One of the shortcoming that Greater Nashua faces when luring established tech businesses or starting new ones is our lack of a big research university, bristling with tenured professors and grad students handling weird, expensive science equipment to generate ideas and energy and help for companies.
The sort of place that, for example, would open an $80 million research and development facility for plastics engineering, nanotechnology, molecular biology and optics, built atop $700,000 worth of extra concrete to reduce minute vibrations that could affect scientific instruments, its walls filled with copper to turn rooms into Faraday cages that capture stray voltage that could affect other scientific instruments, containing what may be the largest Class 100 cleanroom north of Boston.
Rivier University, Daniel Webster College, Thomas More College and Nashua Community College aren’t that kind of school, while UNH and Dartmouth are too far away to benefit us enough.

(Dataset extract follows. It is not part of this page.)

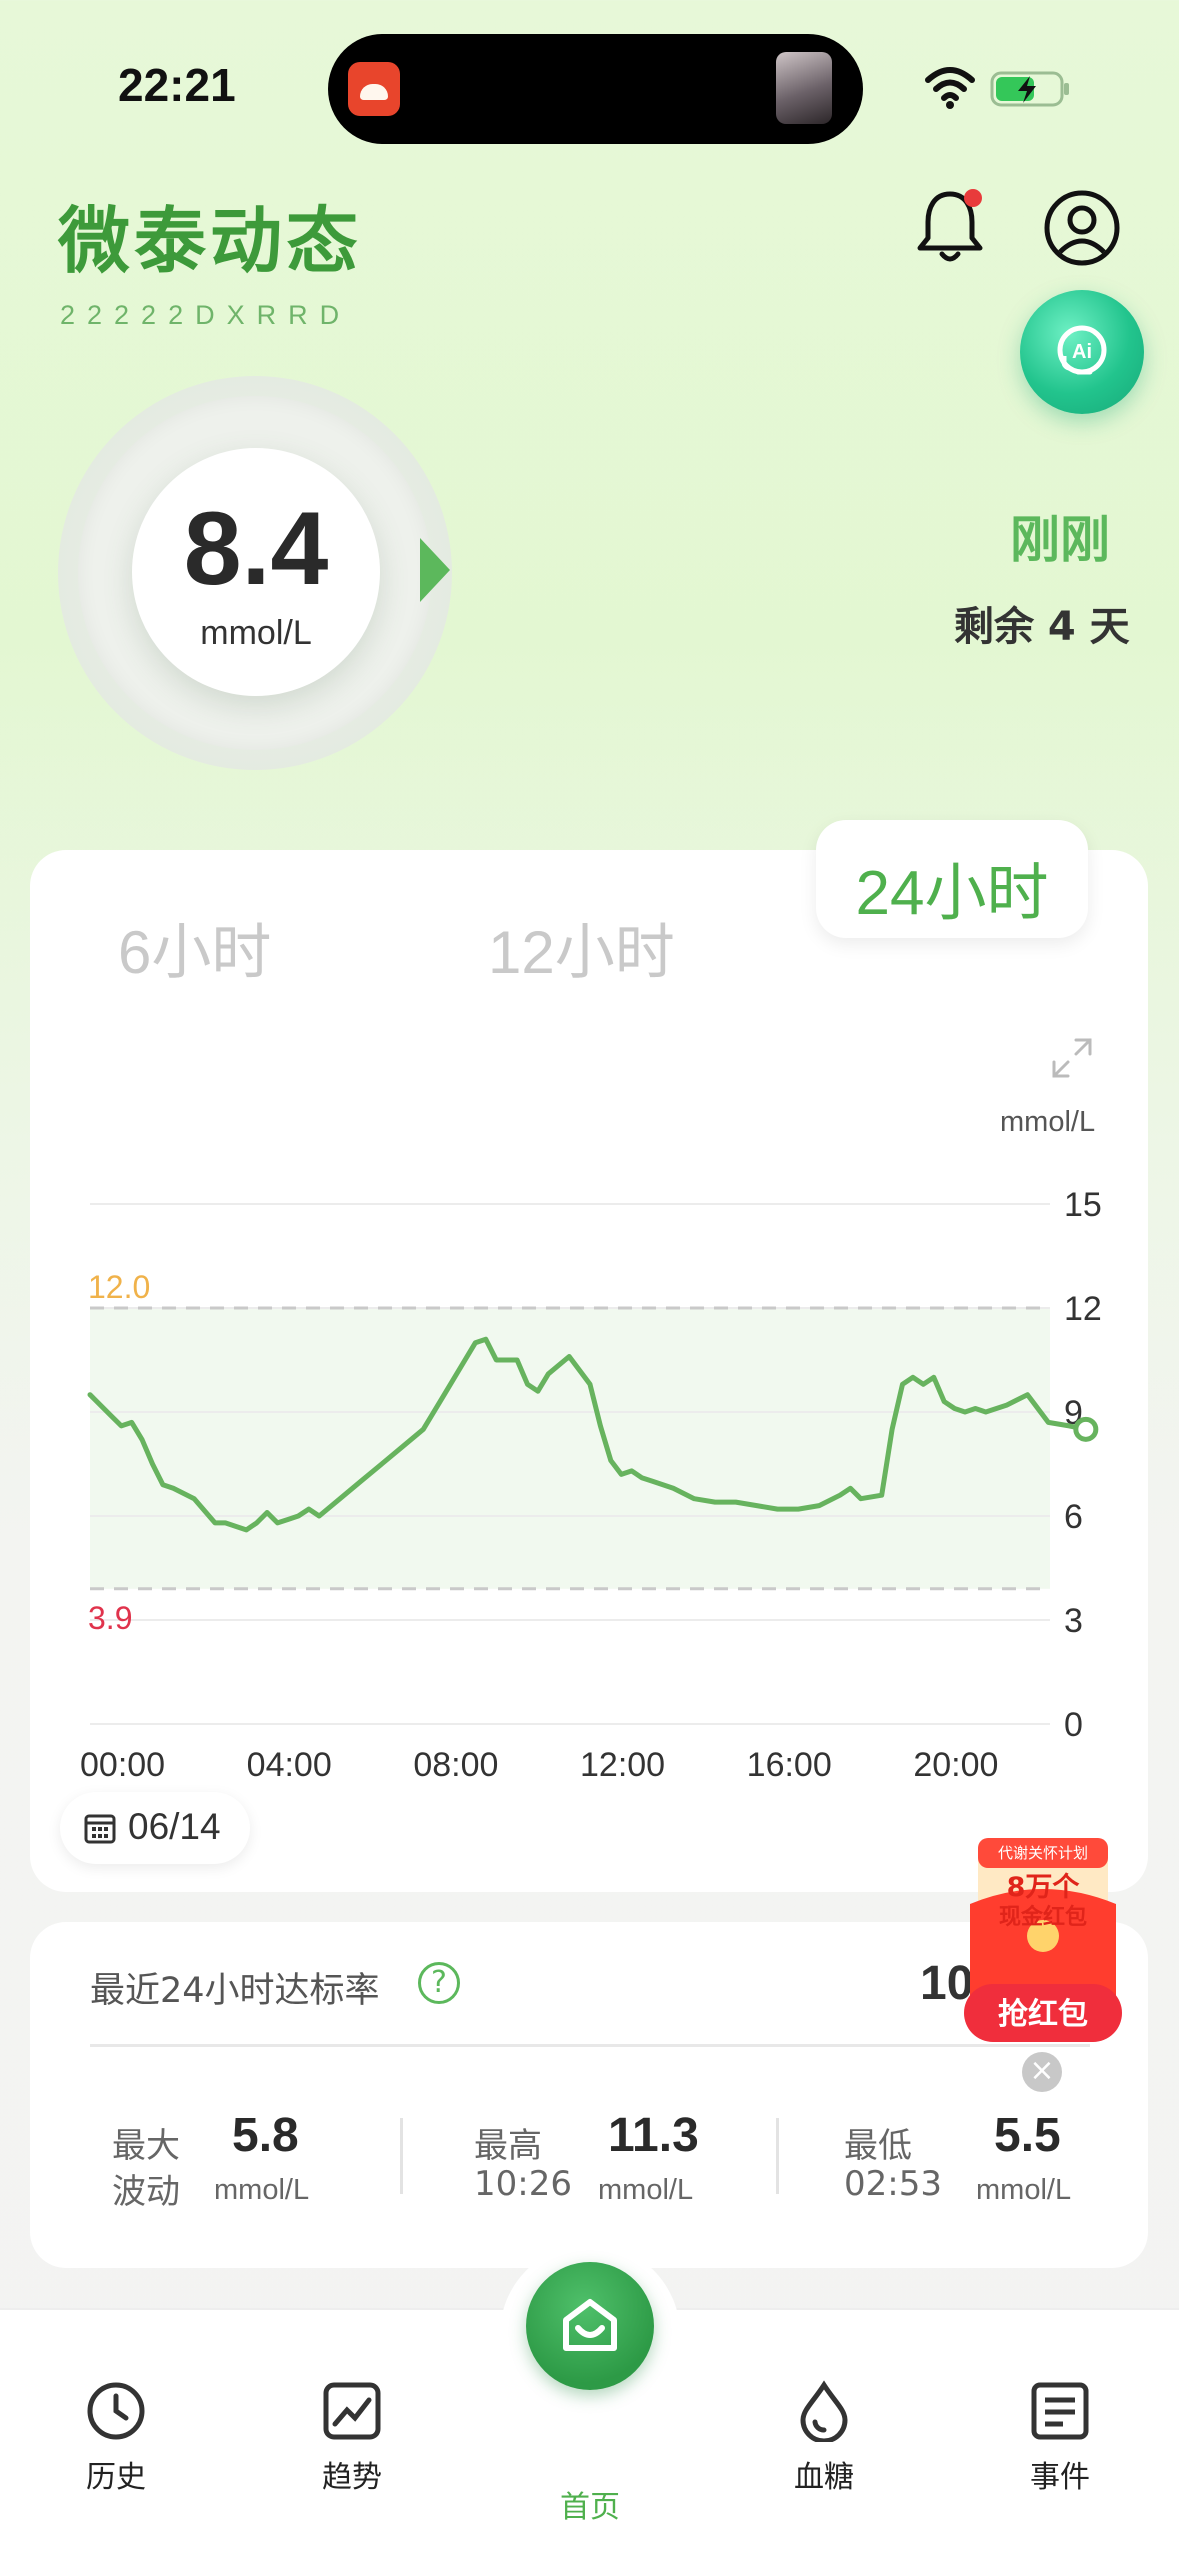  Describe the element at coordinates (146, 2192) in the screenshot. I see `max-fluct-label-2: 波动` at that location.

Yet it’s easy to forget that we do have such a school close by, just a 20-minute non-rush hour drive south of The Telegraph’s Hudson office. Many of us overlook it because you have to (shudder) cross into Massachusetts.
I was reminded of UMass Lowell’s proximity when I was given a tour of the new Saab Emerging Technologies and Innovation Center, a gleaming research and development and teaching center that opened last fall, the latest expansion of the 14,000-student school along both sides of the Merrimack River.